Marc Lynch in the Washington Post has recently written an article about the Arab uprisings and international relations. I find this passage especially interesting:
The comparative politics literature on the uprisings has demonstrated real theoretical progress, sophisticated empirical analysis and useful — if too often ignored — policy advice. This comparative politics approach to the uprisings has always been problematic, though. The Arab uprisings began in transnational diffusion and ended in transnational repression and regional proxy wars. Put simply, there is not a single case in the Arab uprisings — with perhaps, as Monica Marks argues, the very partial exception of Tunisia — in which international factors were not decisive to the outcome. It is remarkably difficult to accurately explain the course of events in Egypt, Yemen or Libya without reference to Saudi Arabia, the United Arab Emirates, Qatar or Iran. However, with but a few notable exceptions, the academic literature on the uprisings has been dominated by comparative analysis and country case studies, with international factors included as one among several variables, if at all.

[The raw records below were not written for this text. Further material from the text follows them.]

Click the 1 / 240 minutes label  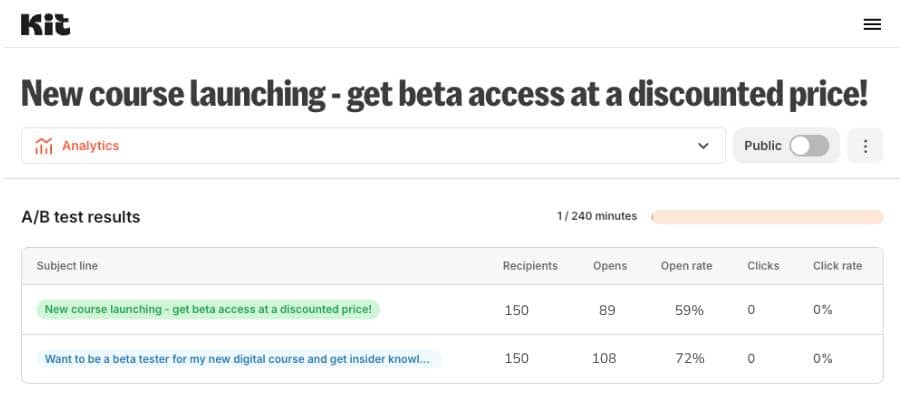596,216
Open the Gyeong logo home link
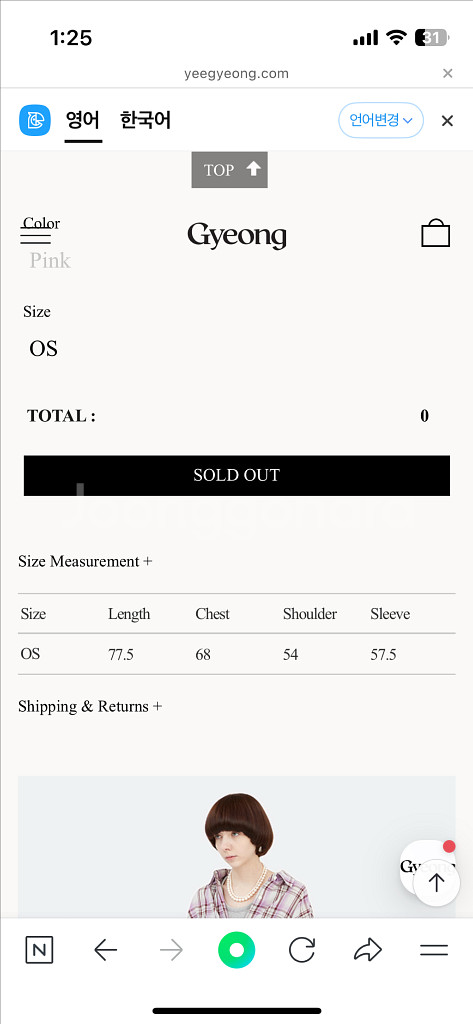Viewport: 473px width, 1024px height. pyautogui.click(x=236, y=235)
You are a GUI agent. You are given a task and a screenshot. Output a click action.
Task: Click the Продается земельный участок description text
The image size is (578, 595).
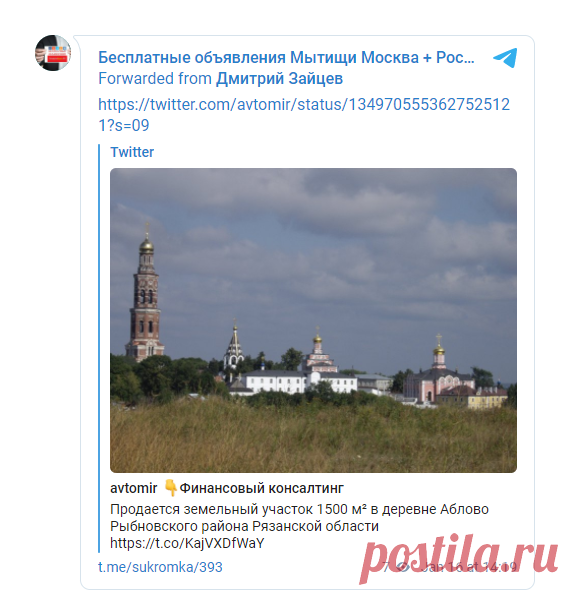pyautogui.click(x=299, y=526)
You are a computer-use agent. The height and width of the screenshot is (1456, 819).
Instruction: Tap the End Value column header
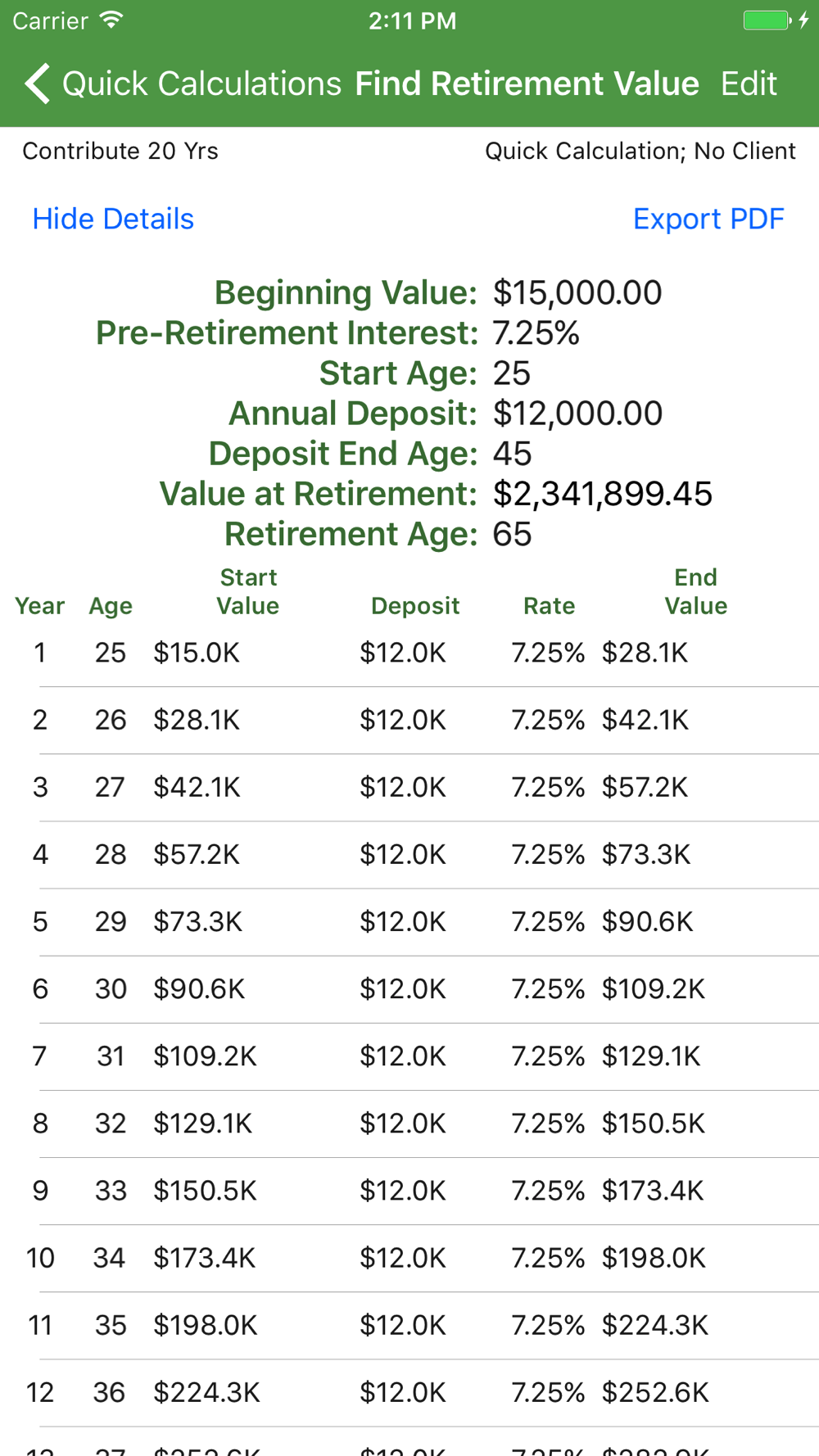coord(695,591)
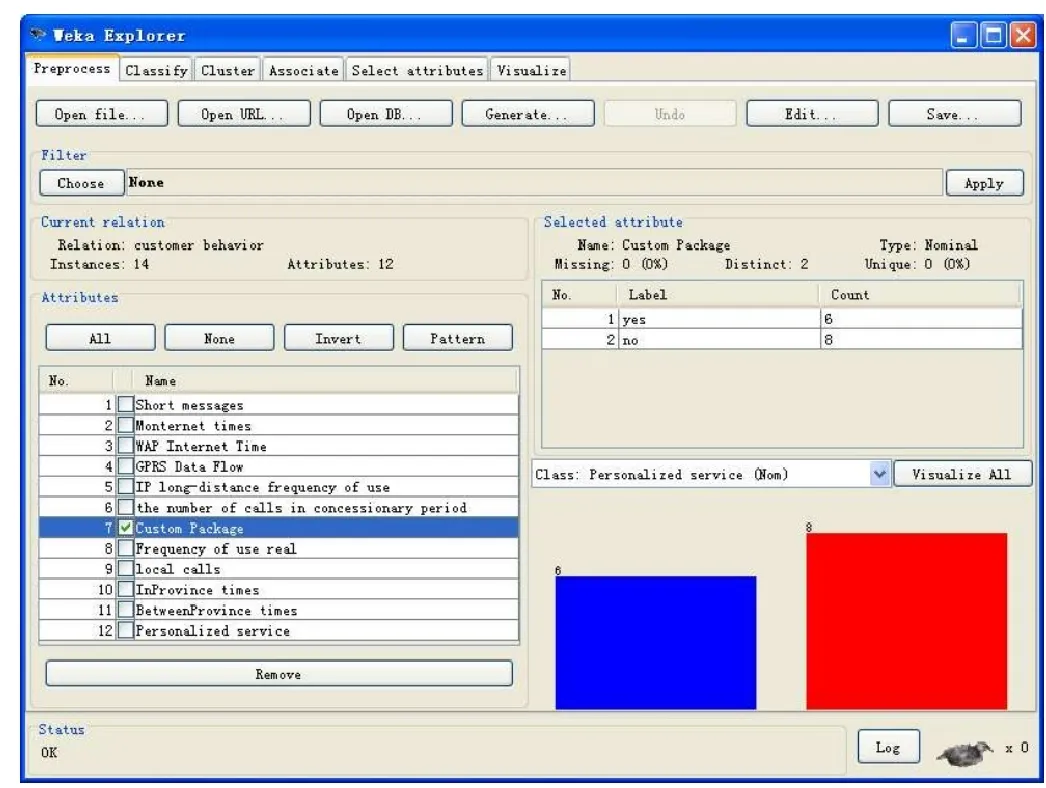Enable the GPRS Data Flow checkbox
The height and width of the screenshot is (788, 1046).
126,467
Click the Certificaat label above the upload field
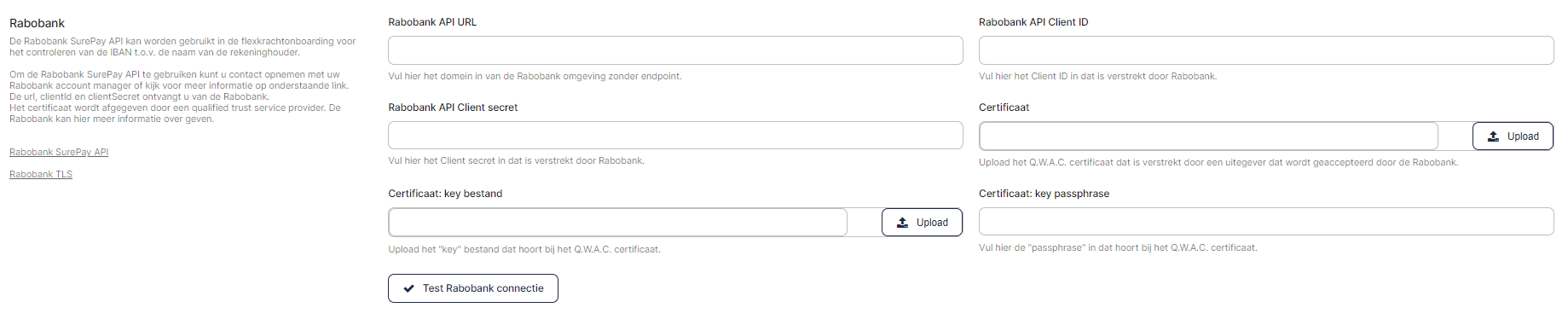Image resolution: width=1568 pixels, height=331 pixels. [1004, 107]

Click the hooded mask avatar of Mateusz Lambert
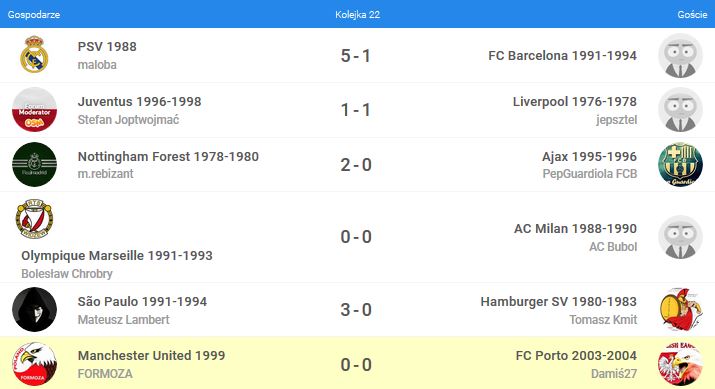click(x=34, y=310)
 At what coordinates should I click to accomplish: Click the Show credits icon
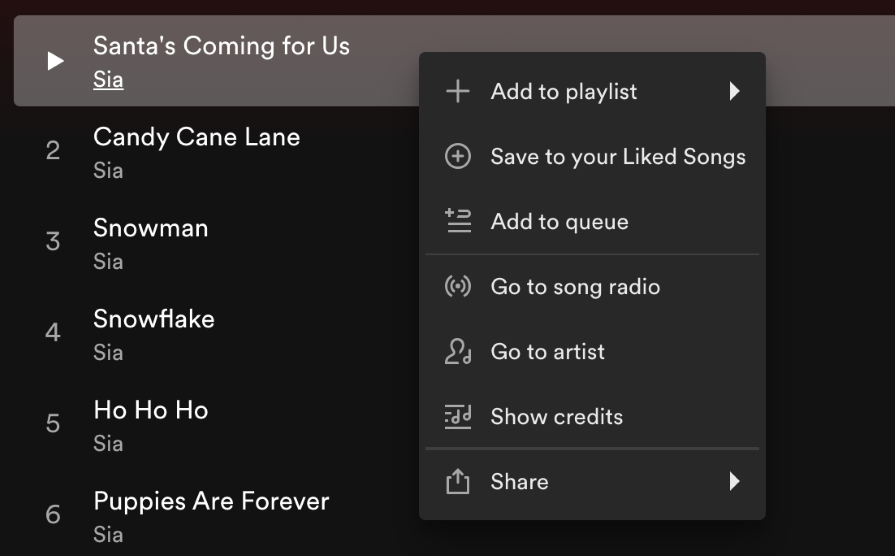point(457,417)
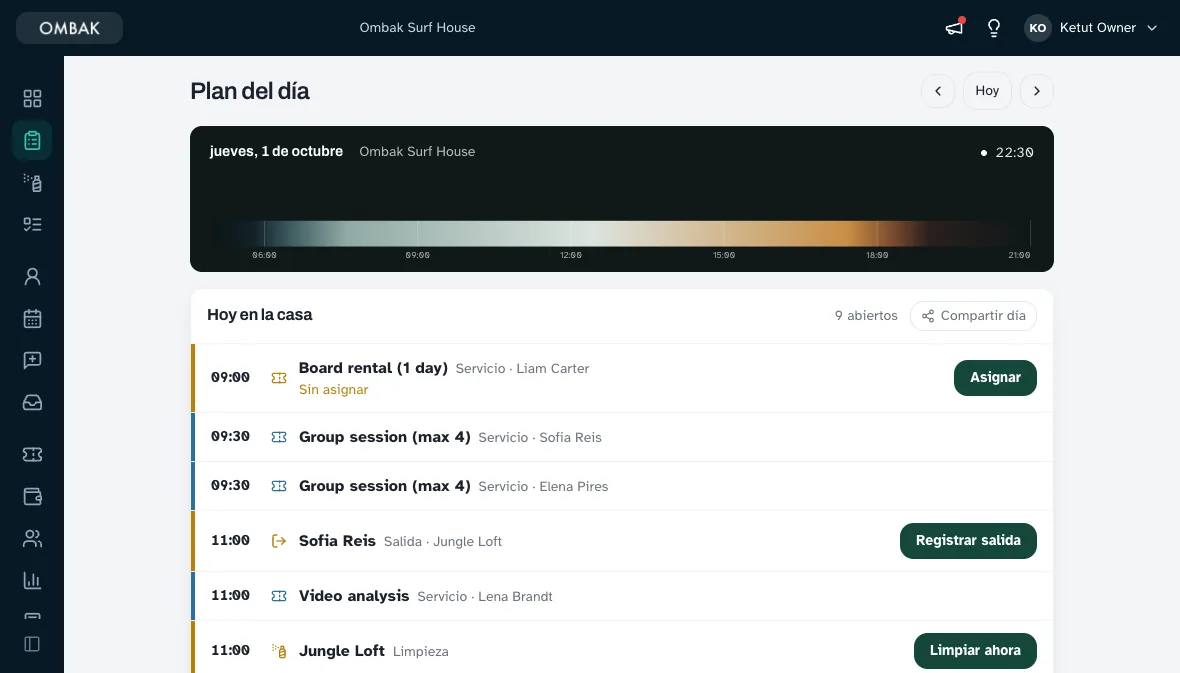Open the wallet icon in sidebar
1180x673 pixels.
tap(32, 496)
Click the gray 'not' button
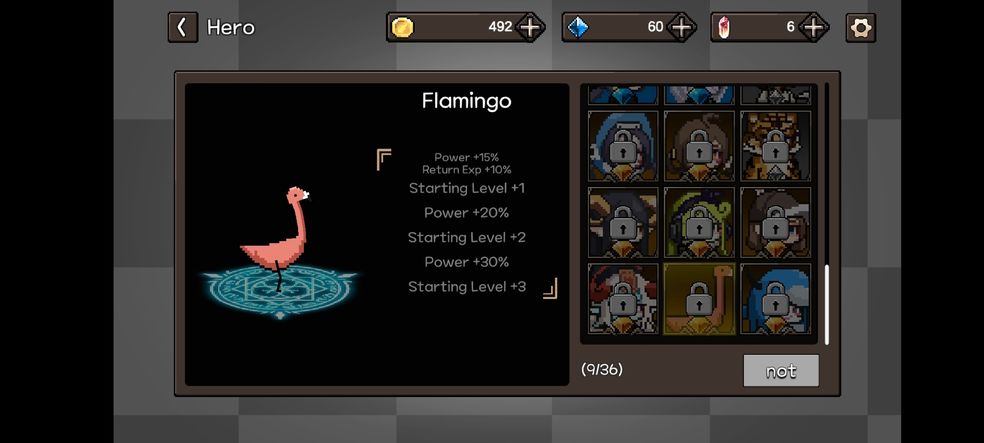This screenshot has width=984, height=443. [x=781, y=371]
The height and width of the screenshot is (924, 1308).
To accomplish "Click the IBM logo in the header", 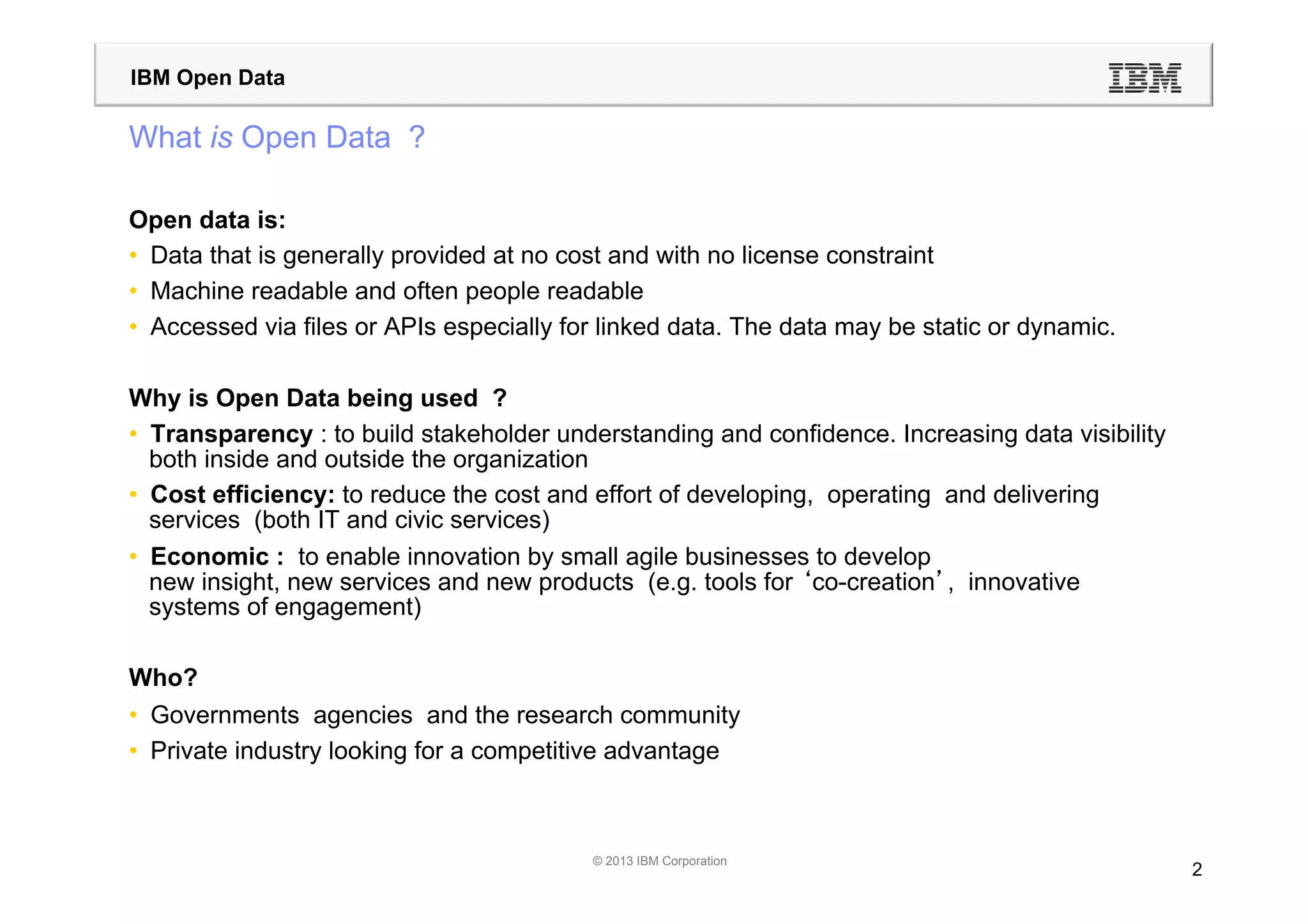I will 1144,78.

The reason why I find Lynch’s words interesting is that I wrote a book chapter exactly arguing that foreign actors (international factors) played a very important role during the 2011-12 Arab Awakening. Here is an excerpt:
The stated goal underlying this edited volume is to study the complex role of popular agency and internal variables in the uprisings that broke out across the Arab world in 2011. This essay takes a complete opposite perspective and, without neglecting the importance of domestic actors, it seeks to highlight the significant role foreign actors played in the protests. In order to do that, it is first necessary to distinguish between the two main phases of each uprising: its outbreak and its outcome. With regard to the outbreak-phase, internal actors and dynamics were typically central. In fact, popular movements arose in a number of Arab countries which shared common calls for socio-economic and political change eventually aimed at achieving better living standards and a greater participation by the people in their nations’ political systems. There has been general agreement among researchers that these protest movements were the result of the spontaneous mobilization of independent internal actors predominantly interested in addressing domestic grievances. As for the outcome-phase, instead, this essay will show that external actors and dynamics were often decisive. Indeed, once the protests began, the response of foreign actors had a crucial influence on the development and outcome of the uprisings. In some cases foreign action supported popular movements and facilitated change whereas, in others, foreign action backed existing regimes and helped to maintain the status quo.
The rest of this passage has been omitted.